A livello neuropsicologico, lasciare andare può portare ad una riduzione dell’attivazione del sistema limbico, in particolare dell’amigdala, che è coinvolta nella gestione delle emozioni negative come la paura e l’ansia.
Quando si riesce a lasciare andare le cose, si crea uno spazio per la regolazione emotiva che favorisce la produzione di neurotrasmettitori come la serotonina e la dopamina, associati a condizioni di calma e soddisfazione.
Infine, lasciare andare può essere visto come una forma di auto-accettazione in cui l’individuo riconosce i propri limiti, accetta il dolore come parte integrante dell’esperienza umana e sceglie di non perpetuare la sofferenza attraverso l’attaccamento a ciò che non può più servire alla propria personale. In questo senso, lasciare andare diventa un atto di cura verso sé stessi, un passo fondamentale nel percorso di maturazione e crescita psicologica.
Nel contesto della psicoterapia e della psicoterapia online, il concetto di lasciare andare riveste un’importanza fondamentale, soprattutto quando si tratta di rivedere e ristrutturare quelle convinzioni, regole, modelli e pregiudizi che, sebbene in passato abbiano avuto un ruolo protettivo o adattivo, possono ora rappresentare un ostacolo al benessere psicologico.
Il lavoro terapeutico incentrato sul lasciare andare è cruciale perché permette all’individuo di liberarsi da strutture mentali e comportamentali che non sono più funzionali facilitando così il cambiamento e promuovendo una crescita autentica.
Durante il percorso terapeutico, non è raro che un paziente manifesti il desiderio di cambiare la propria vita. Questo desiderio può emergere per esempio dalla consapevolezza che il lavoro che svolge non lo soddisfa più, o che una relazione sentimentale è giunta al termine naturale del suo corso.
Altre volte, il paziente può trovarsi di fronte alla dolorosa realizzazione che il modello di famiglia o di coppia a cui ha aderito per anni non è più sostenibile causando più frustrazione che soddisfazione.

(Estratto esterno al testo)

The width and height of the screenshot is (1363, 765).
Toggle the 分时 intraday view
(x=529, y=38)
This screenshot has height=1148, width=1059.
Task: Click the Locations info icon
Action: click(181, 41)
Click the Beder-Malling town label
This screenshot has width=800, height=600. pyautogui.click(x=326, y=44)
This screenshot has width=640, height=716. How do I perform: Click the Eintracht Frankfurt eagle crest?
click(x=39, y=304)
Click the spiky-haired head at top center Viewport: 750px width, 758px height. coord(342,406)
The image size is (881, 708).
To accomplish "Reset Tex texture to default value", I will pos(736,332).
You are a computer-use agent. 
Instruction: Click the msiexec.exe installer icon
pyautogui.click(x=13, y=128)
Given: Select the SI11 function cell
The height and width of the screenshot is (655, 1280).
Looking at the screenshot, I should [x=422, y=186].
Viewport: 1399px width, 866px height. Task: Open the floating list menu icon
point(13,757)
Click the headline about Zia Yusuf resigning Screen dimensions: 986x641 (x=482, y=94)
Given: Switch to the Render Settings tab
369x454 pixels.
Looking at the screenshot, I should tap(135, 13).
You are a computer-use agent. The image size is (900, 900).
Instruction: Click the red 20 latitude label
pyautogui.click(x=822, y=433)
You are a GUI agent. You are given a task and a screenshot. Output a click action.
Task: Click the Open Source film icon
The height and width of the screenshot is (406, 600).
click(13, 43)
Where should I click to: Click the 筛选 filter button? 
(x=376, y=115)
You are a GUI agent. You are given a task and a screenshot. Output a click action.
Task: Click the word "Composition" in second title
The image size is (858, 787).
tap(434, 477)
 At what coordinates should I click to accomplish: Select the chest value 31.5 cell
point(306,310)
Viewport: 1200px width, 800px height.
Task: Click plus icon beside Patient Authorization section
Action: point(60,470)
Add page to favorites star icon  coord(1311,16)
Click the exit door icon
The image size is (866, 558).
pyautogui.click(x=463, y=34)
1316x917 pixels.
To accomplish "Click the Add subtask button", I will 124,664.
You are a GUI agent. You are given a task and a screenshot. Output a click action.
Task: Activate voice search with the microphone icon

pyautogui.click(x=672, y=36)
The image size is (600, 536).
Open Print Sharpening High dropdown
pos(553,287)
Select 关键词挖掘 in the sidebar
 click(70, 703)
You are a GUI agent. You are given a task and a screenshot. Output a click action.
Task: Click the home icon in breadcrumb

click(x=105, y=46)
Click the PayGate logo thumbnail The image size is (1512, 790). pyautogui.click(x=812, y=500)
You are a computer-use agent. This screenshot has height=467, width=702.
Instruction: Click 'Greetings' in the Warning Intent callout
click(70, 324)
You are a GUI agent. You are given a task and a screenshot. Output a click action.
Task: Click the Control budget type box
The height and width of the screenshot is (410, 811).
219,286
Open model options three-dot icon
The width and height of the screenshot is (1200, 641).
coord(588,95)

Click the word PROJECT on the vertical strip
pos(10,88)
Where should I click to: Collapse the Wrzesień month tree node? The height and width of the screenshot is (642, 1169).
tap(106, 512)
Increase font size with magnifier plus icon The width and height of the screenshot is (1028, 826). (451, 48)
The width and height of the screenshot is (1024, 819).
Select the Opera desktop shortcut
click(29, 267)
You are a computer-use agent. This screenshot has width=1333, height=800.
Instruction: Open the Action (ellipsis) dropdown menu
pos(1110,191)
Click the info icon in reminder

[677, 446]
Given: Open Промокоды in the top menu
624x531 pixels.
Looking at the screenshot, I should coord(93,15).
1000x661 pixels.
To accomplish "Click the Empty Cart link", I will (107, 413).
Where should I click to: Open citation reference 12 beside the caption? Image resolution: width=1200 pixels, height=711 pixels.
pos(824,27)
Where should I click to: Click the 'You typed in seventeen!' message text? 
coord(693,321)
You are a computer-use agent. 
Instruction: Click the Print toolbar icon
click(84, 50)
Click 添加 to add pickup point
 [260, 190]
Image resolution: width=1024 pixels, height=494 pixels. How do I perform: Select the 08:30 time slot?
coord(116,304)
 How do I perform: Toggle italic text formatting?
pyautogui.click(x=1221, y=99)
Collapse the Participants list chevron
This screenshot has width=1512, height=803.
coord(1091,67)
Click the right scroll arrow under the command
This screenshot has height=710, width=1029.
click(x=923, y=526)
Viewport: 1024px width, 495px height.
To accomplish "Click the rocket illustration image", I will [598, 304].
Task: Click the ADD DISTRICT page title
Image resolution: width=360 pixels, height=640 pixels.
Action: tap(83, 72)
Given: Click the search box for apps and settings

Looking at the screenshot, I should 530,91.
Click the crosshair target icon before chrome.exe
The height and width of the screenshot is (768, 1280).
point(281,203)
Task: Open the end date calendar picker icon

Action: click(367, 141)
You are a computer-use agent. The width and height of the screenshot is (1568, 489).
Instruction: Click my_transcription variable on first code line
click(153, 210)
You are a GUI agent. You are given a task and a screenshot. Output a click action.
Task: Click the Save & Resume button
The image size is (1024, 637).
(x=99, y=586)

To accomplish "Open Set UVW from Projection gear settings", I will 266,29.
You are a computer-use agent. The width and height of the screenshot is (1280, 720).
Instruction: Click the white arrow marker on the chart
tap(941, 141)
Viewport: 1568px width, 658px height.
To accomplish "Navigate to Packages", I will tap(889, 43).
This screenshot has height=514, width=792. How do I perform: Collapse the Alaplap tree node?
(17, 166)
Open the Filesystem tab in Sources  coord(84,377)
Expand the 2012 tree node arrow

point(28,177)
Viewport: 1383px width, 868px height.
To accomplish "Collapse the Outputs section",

In questi momenti, lasciare andare diventa non solo una scelta possibile ma una necessità per far sì che si aprano nuove prospettive e possibilità.
Va sottolineato, tuttavia, che l’atto di lasciare andare non è affatto semplice da mettere in pratica. Si tratta di un processo complesso che può apparire addirittura insormontabile, poiché implica il distacco da elementi che sono stati parte integrante della propria identità e del proprio senso di sicurezza.
Questo distacco è paragonabile al cosiddetto “decluttering fisico”, dove liberarsi degli oggetti inutili crea spazio per nuove esperienze. Allo stesso modo, un “decluttering mentale” ed emotivo diventa fondamentale per alleggerire il carico emotivo e permettere l’ingresso di nuove idee, progetti e inizi freschi.
In psicoterapia, questo decluttering della mente deve essere condotto con attenzione e rispetto per i tempi e gli spazi individuali del paziente. Non è produttivo, infatti, forzare il distacco da persone, situazioni o schemi di pensiero senza una consapevole maturazione del processo.
Lasciare andare deve avvenire in modo graduale, con la piena consapevolezza che ciò da cui ci si separa ha svolto il suo compito nella nostra vita e che ora può essere riconosciuto, ringraziato e lasciato andare con serenità.
Per portare a termine con successo il processo del lasciare andare e fare spazio al nuovo, è essenziale che il paziente si ponga delle domande fondamentali, del tipo “voglio davvero questo per la mia vita?”, “di cosa ho bisogno in questo momento?”.
Queste domande non solo guidano il processo di “liberazione mentale” ma pongono anche le basi per un autentico cambiamento, fondato su una profonda comprensione dei propri desideri e necessità rendendo possibile un percorso di crescita personale e rinnovamento autentico e duraturo.
In questo modo, lasciare andare diventa un atto di attenzione verso se stessi, un passaggio indispensabile per evolversi e vivere una vita più piena e soddisfacente.